[Extracted records]
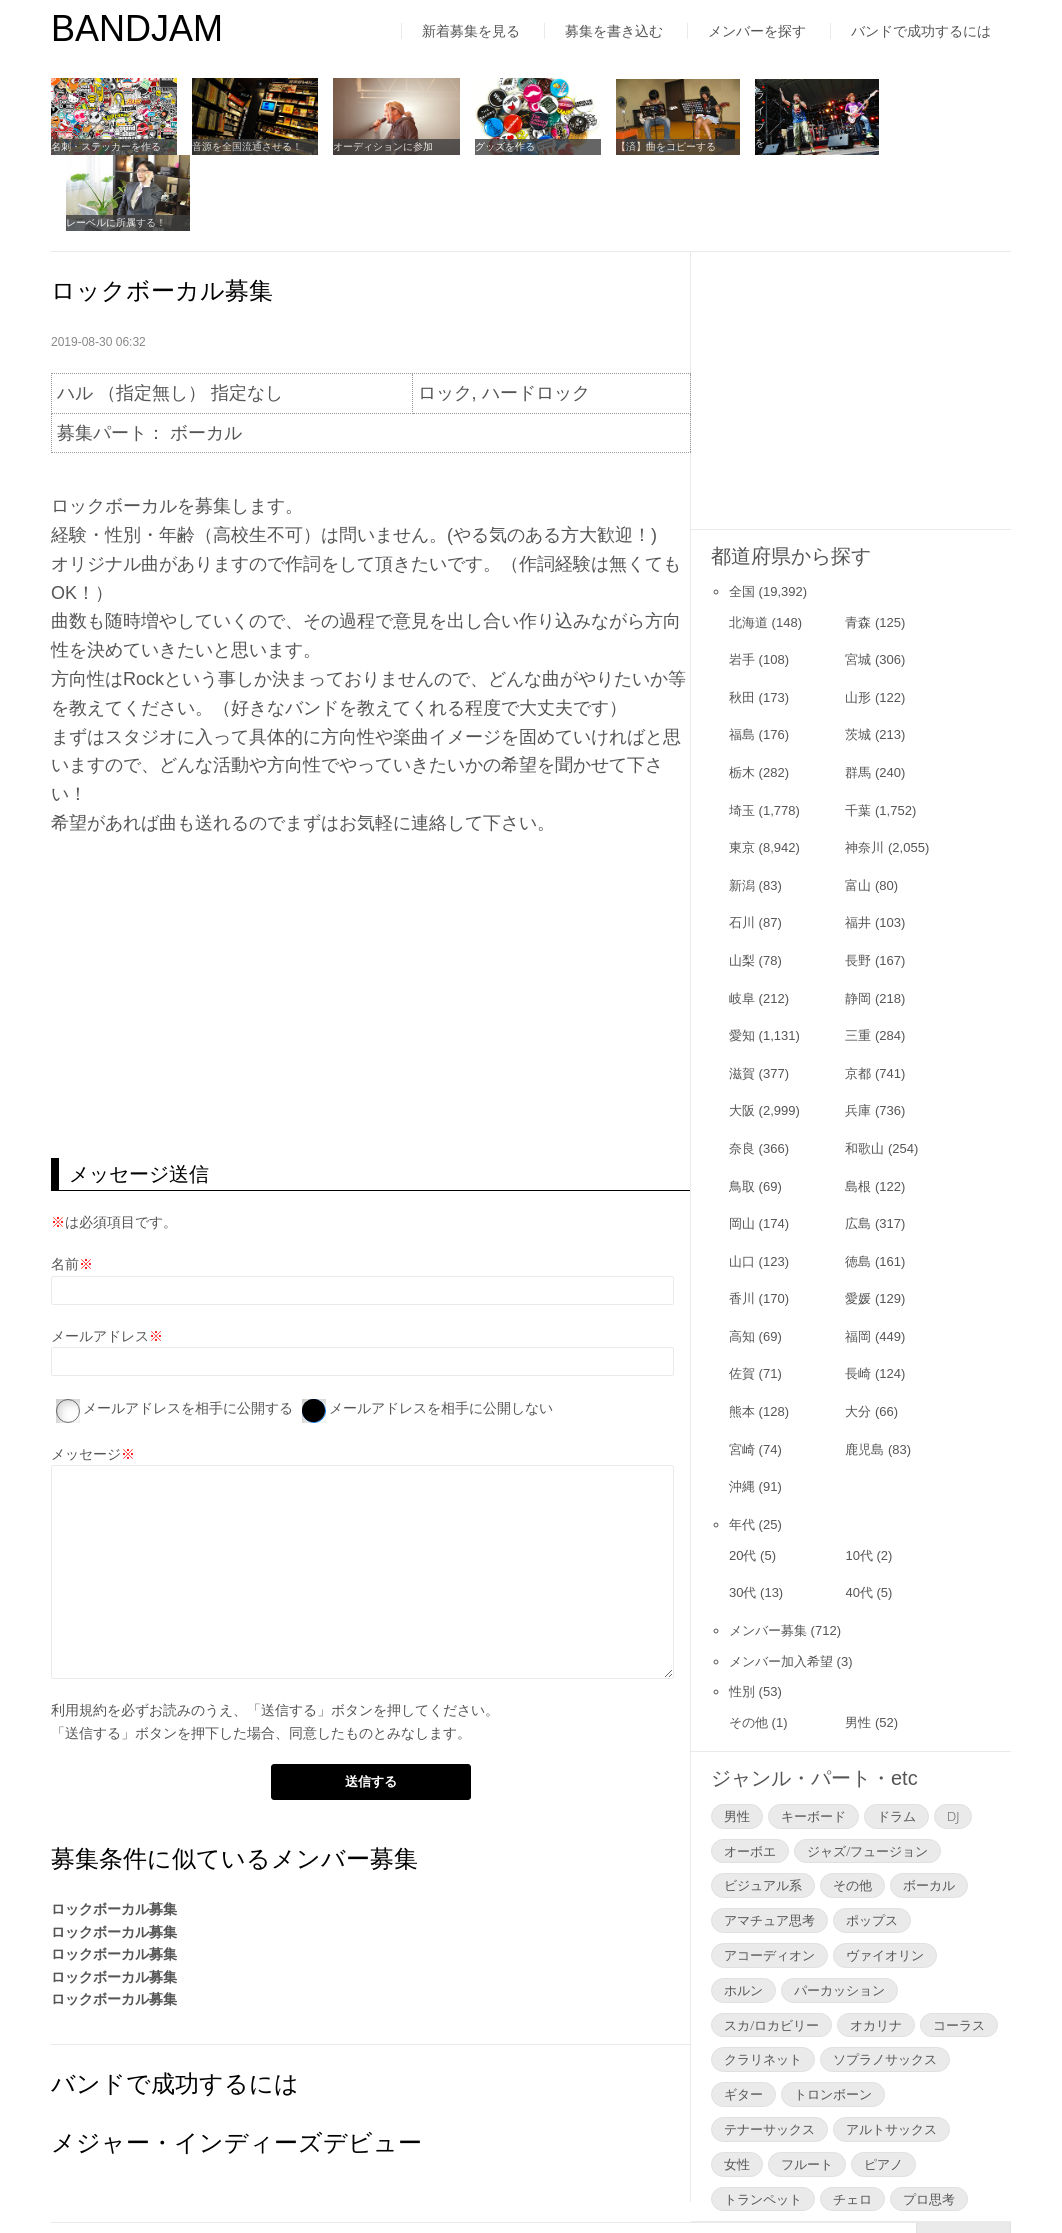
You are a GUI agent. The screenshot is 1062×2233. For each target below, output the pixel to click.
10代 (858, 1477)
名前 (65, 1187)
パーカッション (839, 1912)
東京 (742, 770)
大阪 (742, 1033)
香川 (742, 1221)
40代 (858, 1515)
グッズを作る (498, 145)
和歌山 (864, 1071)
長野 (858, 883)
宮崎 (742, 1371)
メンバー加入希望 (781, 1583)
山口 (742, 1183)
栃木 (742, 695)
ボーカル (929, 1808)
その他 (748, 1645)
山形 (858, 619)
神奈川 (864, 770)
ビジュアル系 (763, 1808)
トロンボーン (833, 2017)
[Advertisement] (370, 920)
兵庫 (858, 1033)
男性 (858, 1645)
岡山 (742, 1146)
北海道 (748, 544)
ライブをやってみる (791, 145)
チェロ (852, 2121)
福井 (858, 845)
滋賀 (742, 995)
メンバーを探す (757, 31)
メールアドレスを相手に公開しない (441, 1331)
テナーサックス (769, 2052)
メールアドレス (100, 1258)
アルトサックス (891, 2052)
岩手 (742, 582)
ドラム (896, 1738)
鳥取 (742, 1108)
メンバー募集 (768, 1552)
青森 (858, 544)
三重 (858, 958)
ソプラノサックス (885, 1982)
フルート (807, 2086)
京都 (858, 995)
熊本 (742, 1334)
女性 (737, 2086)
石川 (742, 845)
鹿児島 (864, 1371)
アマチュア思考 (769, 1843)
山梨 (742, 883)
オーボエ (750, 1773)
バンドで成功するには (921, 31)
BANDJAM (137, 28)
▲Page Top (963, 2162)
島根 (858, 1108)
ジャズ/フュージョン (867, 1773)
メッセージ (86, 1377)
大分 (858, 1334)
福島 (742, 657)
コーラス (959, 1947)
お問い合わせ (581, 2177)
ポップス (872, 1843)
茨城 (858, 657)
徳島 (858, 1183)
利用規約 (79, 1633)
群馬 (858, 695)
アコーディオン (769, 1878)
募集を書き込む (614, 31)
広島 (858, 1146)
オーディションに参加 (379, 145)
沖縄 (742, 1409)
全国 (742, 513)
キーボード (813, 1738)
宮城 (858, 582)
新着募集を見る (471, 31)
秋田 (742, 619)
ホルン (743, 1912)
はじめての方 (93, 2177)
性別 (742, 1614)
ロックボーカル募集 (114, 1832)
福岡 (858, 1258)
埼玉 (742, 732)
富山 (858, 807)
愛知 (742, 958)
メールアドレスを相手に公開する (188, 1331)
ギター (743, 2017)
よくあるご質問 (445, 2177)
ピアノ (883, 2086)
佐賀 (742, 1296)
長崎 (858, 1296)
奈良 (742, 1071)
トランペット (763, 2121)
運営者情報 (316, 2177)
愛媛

* * *

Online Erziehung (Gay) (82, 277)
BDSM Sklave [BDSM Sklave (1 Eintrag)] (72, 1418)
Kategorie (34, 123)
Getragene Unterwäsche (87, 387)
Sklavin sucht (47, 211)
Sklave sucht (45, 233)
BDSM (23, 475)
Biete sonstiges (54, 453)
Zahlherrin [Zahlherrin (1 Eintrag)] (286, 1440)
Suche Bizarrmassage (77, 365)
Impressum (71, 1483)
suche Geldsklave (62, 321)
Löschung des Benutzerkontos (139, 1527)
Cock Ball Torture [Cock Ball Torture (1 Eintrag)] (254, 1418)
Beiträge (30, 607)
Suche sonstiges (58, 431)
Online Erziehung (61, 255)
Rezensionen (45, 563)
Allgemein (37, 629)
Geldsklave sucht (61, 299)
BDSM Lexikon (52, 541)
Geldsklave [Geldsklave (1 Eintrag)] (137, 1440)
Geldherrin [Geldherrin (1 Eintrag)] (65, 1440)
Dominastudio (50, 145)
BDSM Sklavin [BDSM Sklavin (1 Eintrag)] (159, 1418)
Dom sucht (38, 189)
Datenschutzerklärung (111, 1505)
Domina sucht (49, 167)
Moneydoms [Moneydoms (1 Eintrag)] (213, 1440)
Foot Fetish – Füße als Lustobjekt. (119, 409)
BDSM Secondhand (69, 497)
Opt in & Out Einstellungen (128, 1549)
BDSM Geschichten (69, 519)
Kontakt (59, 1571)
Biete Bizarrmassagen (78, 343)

- _Prompt_:
Convert the records into a two-column CSV with the columns "request" and "answer", one row per record. Start with the line containing "Cock Ball Torture [Cock" and continue through the line containing "Biete Bizarrmassagen (78, 343)", including both. Put each field in quotation marks and replace any line breaks with spaces.

- _Problem solution_:
request,answer
"Cock Ball Torture [Cock Ball Torture (1 Eintrag)]","(254, 1418)"
"Beiträge","(30, 607)"
"Suche sonstiges","(58, 431)"
"Online Erziehung","(61, 255)"
"Rezensionen","(45, 563)"
"Allgemein","(37, 629)"
"Geldsklave sucht","(61, 299)"
"BDSM Lexikon","(52, 541)"
"Geldsklave [Geldsklave (1 Eintrag)]","(137, 1440)"
"Geldherrin [Geldherrin (1 Eintrag)]","(65, 1440)"
"Dominastudio","(50, 145)"
"BDSM Sklavin [BDSM Sklavin (1 Eintrag)]","(159, 1418)"
"Dom sucht","(38, 189)"
"Datenschutzerklärung","(111, 1505)"
"Domina sucht","(49, 167)"
"Moneydoms [Moneydoms (1 Eintrag)]","(213, 1440)"
"Foot Fetish – Füße als Lustobjekt.","(119, 409)"
"BDSM Secondhand","(69, 497)"
"Opt in & Out Einstellungen","(128, 1549)"
"BDSM Geschichten","(69, 519)"
"Kontakt","(59, 1571)"
"Biete Bizarrmassagen","(78, 343)"